Paul G. Allen wrote:
ASK includes both white- and black-hole lists. The user can, at any
time, add an address to either list. For example, I can take every
e-mail address in my address book and put them in the whitelist prior to
implementing ASK. E-mails from anyone on the list will automatically be
forwarded.
Adding addresses to the black list permanently blocks such addresses.
Stop right there. You have an implicit assumption of "user with clue".
Those of us who run business email systems have no such user.

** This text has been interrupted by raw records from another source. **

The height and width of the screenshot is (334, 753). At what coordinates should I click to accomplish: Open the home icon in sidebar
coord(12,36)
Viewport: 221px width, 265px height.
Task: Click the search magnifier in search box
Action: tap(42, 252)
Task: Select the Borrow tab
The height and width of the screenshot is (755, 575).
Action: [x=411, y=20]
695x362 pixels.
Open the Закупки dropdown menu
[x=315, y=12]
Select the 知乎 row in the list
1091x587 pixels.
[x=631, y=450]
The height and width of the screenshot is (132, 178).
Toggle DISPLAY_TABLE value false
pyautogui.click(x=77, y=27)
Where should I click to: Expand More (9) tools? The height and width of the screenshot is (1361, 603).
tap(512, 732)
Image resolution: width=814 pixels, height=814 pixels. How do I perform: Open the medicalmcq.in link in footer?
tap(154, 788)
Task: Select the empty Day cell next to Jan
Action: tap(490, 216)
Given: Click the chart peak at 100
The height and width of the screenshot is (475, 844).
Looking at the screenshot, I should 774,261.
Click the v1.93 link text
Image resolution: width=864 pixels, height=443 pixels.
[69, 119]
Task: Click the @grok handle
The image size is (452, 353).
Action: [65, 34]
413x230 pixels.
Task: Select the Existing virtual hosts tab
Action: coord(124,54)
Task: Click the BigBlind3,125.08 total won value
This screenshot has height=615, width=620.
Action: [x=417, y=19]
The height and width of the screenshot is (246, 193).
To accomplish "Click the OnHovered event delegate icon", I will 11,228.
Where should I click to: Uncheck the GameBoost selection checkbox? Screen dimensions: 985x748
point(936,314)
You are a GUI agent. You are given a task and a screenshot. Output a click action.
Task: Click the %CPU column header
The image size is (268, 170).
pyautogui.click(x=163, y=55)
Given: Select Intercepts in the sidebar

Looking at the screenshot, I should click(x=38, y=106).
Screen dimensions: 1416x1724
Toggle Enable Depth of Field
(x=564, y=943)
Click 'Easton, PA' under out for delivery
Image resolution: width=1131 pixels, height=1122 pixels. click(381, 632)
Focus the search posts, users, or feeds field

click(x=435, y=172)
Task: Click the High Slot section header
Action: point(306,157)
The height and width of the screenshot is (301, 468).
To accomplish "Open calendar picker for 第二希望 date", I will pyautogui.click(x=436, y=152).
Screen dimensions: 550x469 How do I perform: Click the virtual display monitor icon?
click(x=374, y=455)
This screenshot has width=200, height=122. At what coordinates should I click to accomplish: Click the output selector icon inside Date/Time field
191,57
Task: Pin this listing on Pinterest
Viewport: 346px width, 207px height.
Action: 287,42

2) This is a variant of the "backscatter spam" problem. The problem
occurs when you get forged return addresses. Since you can't count on
the return address, these systems can be used to DDoS an intermediate
party. This is the same reason why sanely configured mail systems no
longer send "Unable to deliver" messages in return.
ASK is the last thing the e-mail sees. All other methods used in my
previous e-mail are implemented first. All the other methods will
effectively eliminate 90% of the spam that your system sees,
significantly reducing backscatter.
It doesn't matter. A forged return address can pass all of your checks.
Remember, the spammers aren't just creating their own email systems.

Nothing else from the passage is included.